Power News - Published on Wed, 25 Jul 2018

Image Source: bizjournals.com
Facing a challenge from the Sierra Club, PacifiCorp has asked Oregon utility regulators to keep a study into the economics of its coal plants out of public view. The company said making the information available privately to stakeholders, as it has done, fits with standard practice, and it questioned the Sierra Club's motives in the case.

The company said in a filing with the Oregon Public Utility Commission that “Because Sierra Club already has the confidential information for use in PacifiCorp’s resource planning process, Sierra Club’s objection is apparently designed to give it unfettered access for other purposes, such as media or political campaigns designed to support its views on PacifiCorp’s coal generation.”

The company went on to say that "the potential for the results of the coal analysis to be misrepresented to support Sierra Club’s policy narrative weighs against public disclosure."

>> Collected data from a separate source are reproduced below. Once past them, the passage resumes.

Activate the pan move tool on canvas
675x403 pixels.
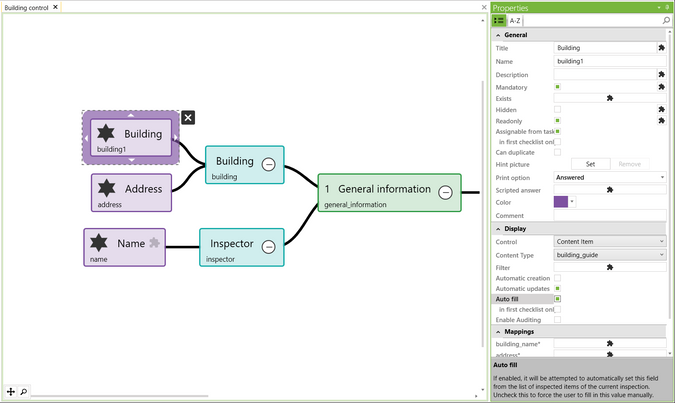11,391
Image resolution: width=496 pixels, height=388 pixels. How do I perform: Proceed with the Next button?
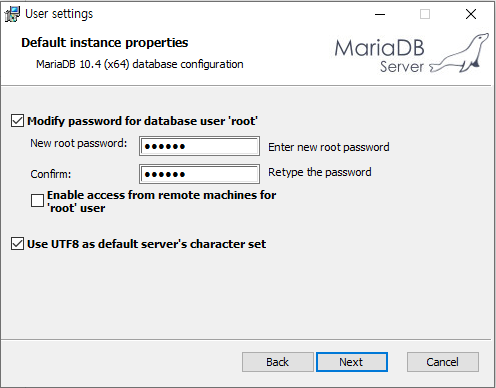(352, 362)
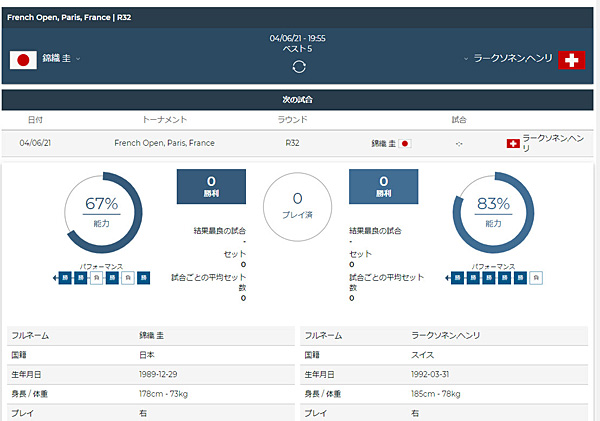Open the French Open, Paris, France tournament link
Image resolution: width=600 pixels, height=421 pixels.
coord(165,143)
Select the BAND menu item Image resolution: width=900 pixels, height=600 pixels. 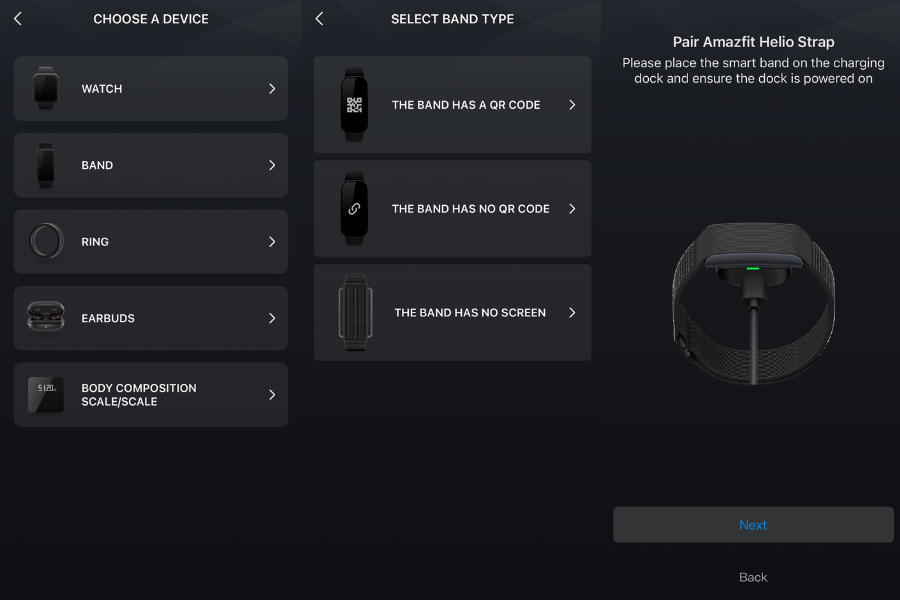97,165
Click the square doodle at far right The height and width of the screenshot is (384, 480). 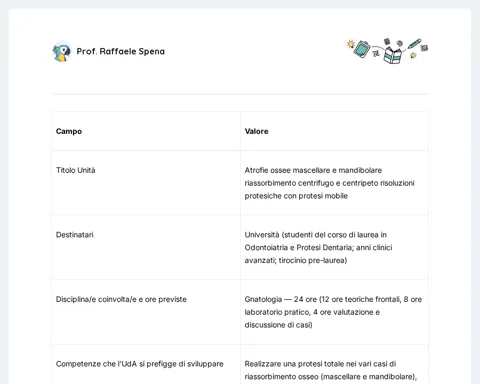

The PUC ordered the study late last year at the urging of the Sierra Club, Citizens’ Utility Board, Oregon Department of Energy and its own staff as part of PacifiCorp's biennial long-term resource planning process.

The Sierra Club’s Beyond Coal campaign has argued that wind and solar power could be less expensive than power from many aging PacifiCorp coal plants.

In seeking to make the study public, the group characterized the unit-by-unit study as a key component in determining PacifiCorp's least-cost and least-risk portfolio of resources, something it said would customarily be made public. And it argued that as a regulated monopoly, PacifiCorp faced little risk in divulging the information.

PacifiCorp, however, said the study meets various trade secret criteria under Oregon law. It drew a distinction between this study and other "final and comprehensive" analyses that have been made public.

It said that "The company has never publicly disclosed preliminary and incomplete coal studies, like the coal analysis, which could mislead, rather than inform, the public.”